» **Input**
——

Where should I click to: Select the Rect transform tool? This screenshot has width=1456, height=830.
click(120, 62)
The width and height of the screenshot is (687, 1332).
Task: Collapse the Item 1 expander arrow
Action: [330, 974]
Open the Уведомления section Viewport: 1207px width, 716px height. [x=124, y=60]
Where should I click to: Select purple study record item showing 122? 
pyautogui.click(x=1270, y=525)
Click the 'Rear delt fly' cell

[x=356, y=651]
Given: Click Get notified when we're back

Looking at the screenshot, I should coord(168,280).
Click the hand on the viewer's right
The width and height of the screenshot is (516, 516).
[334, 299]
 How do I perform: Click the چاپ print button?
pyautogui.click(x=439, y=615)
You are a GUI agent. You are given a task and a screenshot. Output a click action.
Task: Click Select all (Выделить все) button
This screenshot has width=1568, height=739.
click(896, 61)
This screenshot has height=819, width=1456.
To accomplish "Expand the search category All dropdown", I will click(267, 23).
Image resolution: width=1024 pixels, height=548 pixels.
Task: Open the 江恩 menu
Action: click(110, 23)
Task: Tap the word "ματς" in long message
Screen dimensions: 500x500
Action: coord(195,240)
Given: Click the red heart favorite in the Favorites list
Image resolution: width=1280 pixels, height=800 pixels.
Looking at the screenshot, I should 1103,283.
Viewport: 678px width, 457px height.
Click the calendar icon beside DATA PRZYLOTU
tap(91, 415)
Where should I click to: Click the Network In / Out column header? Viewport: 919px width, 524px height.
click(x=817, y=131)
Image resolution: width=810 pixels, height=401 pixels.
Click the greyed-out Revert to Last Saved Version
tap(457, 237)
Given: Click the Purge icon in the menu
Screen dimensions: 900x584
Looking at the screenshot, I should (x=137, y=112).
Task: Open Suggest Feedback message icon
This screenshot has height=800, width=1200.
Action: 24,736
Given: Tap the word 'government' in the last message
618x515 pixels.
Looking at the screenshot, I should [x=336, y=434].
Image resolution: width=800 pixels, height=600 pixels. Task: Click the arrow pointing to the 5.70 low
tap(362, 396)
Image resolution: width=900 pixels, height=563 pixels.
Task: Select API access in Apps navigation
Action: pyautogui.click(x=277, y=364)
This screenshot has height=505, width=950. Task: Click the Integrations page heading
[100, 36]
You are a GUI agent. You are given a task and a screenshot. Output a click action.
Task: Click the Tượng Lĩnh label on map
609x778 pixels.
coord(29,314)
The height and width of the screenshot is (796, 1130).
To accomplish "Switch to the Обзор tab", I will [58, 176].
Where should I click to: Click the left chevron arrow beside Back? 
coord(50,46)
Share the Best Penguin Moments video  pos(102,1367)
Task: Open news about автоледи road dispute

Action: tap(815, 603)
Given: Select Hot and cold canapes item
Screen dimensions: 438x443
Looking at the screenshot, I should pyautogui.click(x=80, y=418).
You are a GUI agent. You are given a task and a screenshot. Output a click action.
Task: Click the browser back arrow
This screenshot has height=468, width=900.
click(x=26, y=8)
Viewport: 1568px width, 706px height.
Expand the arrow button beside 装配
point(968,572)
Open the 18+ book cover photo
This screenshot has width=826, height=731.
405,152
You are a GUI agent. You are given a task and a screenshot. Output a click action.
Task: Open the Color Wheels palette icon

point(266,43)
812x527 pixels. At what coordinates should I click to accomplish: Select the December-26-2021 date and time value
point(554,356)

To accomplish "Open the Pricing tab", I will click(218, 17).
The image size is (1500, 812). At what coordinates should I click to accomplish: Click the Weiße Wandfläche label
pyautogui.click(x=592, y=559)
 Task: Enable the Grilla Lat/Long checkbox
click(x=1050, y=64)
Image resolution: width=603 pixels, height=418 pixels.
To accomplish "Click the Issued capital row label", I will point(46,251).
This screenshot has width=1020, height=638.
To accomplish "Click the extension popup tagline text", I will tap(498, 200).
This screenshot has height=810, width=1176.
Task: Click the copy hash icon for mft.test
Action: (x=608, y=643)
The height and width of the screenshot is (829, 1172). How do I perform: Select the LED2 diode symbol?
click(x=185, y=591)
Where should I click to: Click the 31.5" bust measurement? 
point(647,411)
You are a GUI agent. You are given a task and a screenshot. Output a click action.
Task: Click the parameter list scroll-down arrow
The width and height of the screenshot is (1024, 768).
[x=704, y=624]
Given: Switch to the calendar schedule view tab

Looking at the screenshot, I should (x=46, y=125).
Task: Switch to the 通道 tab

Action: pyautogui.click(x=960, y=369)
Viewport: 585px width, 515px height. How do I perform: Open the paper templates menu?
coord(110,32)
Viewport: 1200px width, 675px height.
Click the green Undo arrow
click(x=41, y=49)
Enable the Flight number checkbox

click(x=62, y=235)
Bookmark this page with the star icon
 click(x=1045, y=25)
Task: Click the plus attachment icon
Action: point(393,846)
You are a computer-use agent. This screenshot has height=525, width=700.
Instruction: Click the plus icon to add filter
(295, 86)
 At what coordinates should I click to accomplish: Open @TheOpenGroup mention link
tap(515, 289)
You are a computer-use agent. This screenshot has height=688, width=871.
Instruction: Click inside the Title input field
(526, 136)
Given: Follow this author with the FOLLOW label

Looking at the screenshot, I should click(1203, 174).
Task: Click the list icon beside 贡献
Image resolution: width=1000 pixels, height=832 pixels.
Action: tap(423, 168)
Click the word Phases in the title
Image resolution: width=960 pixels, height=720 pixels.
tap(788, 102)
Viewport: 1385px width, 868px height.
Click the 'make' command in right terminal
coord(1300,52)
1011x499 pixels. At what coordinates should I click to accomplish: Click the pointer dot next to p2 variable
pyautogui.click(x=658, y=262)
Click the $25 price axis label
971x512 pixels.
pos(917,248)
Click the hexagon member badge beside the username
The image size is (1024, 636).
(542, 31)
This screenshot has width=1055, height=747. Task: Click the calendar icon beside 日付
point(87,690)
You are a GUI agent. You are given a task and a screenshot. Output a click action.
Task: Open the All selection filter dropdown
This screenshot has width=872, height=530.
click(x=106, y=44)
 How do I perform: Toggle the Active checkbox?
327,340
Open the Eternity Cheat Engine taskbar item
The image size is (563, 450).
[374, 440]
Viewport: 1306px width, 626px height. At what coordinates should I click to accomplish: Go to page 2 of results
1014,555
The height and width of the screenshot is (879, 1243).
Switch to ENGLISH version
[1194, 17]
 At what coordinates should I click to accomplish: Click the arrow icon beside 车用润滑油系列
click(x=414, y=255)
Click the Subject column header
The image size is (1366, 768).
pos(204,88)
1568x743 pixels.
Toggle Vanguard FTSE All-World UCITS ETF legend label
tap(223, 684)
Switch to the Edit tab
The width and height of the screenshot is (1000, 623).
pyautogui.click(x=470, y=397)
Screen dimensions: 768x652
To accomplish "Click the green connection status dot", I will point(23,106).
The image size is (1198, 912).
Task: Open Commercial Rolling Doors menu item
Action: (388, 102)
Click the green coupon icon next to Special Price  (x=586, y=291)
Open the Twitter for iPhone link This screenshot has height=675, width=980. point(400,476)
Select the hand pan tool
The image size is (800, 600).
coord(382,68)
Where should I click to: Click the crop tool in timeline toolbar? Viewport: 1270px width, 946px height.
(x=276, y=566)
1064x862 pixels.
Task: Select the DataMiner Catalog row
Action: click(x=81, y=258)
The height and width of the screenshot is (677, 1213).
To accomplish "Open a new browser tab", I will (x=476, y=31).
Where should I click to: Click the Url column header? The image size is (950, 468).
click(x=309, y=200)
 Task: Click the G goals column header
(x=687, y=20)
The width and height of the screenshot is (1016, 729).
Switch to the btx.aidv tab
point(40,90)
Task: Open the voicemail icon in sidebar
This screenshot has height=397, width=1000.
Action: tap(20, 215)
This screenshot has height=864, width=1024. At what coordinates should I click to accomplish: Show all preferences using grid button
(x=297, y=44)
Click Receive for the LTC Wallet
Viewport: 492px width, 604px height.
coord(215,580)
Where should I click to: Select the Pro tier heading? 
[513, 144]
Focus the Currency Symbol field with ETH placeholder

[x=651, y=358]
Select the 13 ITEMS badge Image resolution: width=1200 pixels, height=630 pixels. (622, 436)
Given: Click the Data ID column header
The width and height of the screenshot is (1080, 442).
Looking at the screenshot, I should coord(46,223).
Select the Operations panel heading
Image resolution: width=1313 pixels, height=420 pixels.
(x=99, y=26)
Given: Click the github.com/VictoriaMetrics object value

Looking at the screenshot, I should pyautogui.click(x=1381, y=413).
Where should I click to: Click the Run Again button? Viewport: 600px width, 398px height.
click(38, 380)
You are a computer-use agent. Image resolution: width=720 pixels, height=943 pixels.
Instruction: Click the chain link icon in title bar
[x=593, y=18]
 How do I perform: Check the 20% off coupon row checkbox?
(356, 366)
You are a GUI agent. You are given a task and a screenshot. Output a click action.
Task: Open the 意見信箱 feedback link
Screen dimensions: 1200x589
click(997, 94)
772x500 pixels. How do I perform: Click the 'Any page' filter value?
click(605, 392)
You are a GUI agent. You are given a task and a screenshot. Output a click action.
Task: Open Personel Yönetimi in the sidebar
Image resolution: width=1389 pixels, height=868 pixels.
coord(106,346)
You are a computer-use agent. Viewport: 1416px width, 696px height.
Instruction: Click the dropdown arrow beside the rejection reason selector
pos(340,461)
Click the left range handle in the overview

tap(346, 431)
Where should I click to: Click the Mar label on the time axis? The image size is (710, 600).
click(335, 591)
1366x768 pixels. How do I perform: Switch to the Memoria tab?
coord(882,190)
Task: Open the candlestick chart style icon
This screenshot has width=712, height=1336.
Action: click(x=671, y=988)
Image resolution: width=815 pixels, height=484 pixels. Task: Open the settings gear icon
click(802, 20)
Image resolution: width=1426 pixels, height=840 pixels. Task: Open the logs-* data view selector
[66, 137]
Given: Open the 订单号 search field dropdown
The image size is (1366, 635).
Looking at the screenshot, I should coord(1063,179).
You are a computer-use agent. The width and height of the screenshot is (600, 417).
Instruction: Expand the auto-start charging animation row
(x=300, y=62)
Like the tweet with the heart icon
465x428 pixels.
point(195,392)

——

» **Assignment**
Report each line in the entries where the string "heart" occurs.

» **Completed task**
Given: Click the red heart favorite in the Favorites list
Like the tweet with the heart icon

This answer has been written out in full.